Is $O$ contained in $\Theta$?

Question

So I have this question to prove a statement:

$O(n)\subset\Theta(n)$...

I don't need to know how to prove it, just that in my mind this makes no sense and I think it should rather be that $\Theta(n)\subset O(n)$.

My understanding is that $O(n)$ is the set of all functions who do no worse than $n$ while $\Theta(n)$ is the set of all functions that do no better and no worse than n.

Using this, I can think of the example of a constant function say $g(n)=c$. This function will surely be an element of $O(n)$ as it will do no worse than $n$ as $n$ approaches a sufficiently large number.

However, the same function $g$ would not be an element of $\Theta(n)$ as g does do better than $n$ for large $n$... Then since $g \in O(n)$ and $g \not\in \Theta(n)$, then $O(n)\not\in\Theta(n)$

So is the question perhaps wrong ? I've learnt it is dangerous to make that assumption and usually I have missed something, I just can't see what it might be in this case.

Any thoughts ? Thanks a lot..

Answer 1

At the suggestion of Raphael, I have turned a previous comment into this answer.

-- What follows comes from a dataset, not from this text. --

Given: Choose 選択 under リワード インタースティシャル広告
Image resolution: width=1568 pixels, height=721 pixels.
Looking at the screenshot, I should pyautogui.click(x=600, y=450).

It is not true that $O(f(n)) \subset \Theta(f(n))$. In fact, $\Theta(f(n)) = O(f(n)) \cap \Omega(f(n))$, by definition. So we have $\Theta(f(n)) \subset O(f(n))$.

Answer 2

Think about it this way: every function that does "no worse than n" and "no better than n" is also a function that does "no worse than n". The "no better than n" part is just an additional constraint. This is a straightforward application of the logical rule that says: $x \wedge y \implies x$. By this reasoning, all functions that are in the set $\Theta(n)$ are also members of the set $O(n)$.